Eurozone Unemployment hits Record High..
Unemployment in the eurozone rose by 169,000 in March, official figures showed Wednesday, taking the rate up to 10.9 percent — its highest level since the euro was launched in 1999. The seasonally adjusted rate was up from 10.8 percent in February and 9.9 percent a year ago and contrasts sharply with the picture in the U.S., where unemployment has fallen from 9.1 percent in August to 8.2 percent in March. Spain had the highest rate in the eurozone, 24.1 percent — and an alarming 51.1 percent for people under 25.
Austerity has been the main prescription across Europe for dealing with a debt crisis that's afflicted the continent for nearly three years and has raised the specter of the breakup of the single currency. Three countries — Greece, Ireland and Portugal — have already required bailouts because of unsustainable levels of debt.
Eight eurozone countries, including Greece, Spain and the Netherlands, have seen their economies shrink for two straight quarters or more, the common definition of a recession.
Economies are contracting across the eurozone as governments cut spending and raise taxes to reduce deficits. That has prompted economists to urge European Union policymakers to dial back on short-term budget-cutting and focus on stimulating long-term growth.
"The question is how long EU leaders will continue to pursue a deeply flawed strategy in the face of mounting evidence that this is leading us to social, economic and political disaster," said Sony Kapoor, managing director of Re-Define, an economic think-tank and policy advisory company.
This is the same strategy that Mitt Romney and anyone else who wants to be a somebody in the GOP/Tea Party have proposed to fix the USA's budget deficit. Slash, baby, slash. Heck, Texas Governor Rick Perry was so excited about eliminating entire Federal Departments, he couldn't even remember all of the Departments he would have axed. Likewise, Ron Paul wants to cut entire Federal departments and his budget plan didn't even show what would happen to the tens of thousands of displaced employees, seeing as the same budget plan showed no additional Federal retirees left in his wake.

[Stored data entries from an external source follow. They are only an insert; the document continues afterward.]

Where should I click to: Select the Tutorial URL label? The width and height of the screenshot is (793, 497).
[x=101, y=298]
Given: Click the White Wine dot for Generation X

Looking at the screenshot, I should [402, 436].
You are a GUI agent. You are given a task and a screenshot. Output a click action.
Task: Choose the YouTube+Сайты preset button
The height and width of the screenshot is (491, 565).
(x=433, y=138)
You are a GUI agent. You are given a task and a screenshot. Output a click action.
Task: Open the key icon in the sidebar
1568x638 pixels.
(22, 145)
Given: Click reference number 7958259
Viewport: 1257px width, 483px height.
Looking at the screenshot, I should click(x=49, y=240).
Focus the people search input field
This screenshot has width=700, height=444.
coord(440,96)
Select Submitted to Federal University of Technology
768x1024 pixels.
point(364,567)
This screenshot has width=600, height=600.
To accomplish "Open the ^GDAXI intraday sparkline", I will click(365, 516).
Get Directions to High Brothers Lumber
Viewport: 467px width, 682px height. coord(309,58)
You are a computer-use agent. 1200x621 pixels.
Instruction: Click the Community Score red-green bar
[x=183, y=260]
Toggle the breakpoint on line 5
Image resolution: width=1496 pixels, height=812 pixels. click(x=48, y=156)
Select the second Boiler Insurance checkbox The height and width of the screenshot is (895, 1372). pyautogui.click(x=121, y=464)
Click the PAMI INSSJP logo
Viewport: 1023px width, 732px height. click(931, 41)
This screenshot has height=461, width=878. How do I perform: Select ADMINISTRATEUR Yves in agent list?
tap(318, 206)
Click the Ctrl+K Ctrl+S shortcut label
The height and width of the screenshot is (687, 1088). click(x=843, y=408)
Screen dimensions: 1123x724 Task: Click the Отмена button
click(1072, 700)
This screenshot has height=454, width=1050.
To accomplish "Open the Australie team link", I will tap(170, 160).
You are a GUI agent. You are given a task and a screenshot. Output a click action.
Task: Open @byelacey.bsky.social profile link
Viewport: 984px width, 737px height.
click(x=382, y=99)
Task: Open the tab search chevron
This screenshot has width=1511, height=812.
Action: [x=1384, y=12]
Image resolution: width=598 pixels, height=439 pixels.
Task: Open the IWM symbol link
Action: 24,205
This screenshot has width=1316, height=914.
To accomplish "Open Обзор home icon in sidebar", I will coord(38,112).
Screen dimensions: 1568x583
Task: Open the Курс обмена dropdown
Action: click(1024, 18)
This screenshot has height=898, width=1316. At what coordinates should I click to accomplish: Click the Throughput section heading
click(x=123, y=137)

Anyone with even a basic working knowledge of how the economy works already knew that a business or a government can not fix budget problems simply by shrinking. To fix the economy, you have to grow it, not shrink it. Of course, when you have it drilled in your brain that there is nothing the government can do to spur private sector job growth, shrinking the economy might seem like the best option.
But that assumption is wrong and the shrink strategy is wrong too. Europe is proof positive. How long until the Tea Party /GOP are forced to recognize the same? My guess is that they will not acknowledge this one bit, rather they will double-down on the failed strategy and claim that shrinking didn't work for Europe because it didn't go far enough.
If there is one thing for sure, it is that politicians are unable to acknowledge they were wrong about a strategy. The story is always the same, it didn't work because it didn't go far enough. If the medicine doesn't work, just keep increasing the dosage until it does.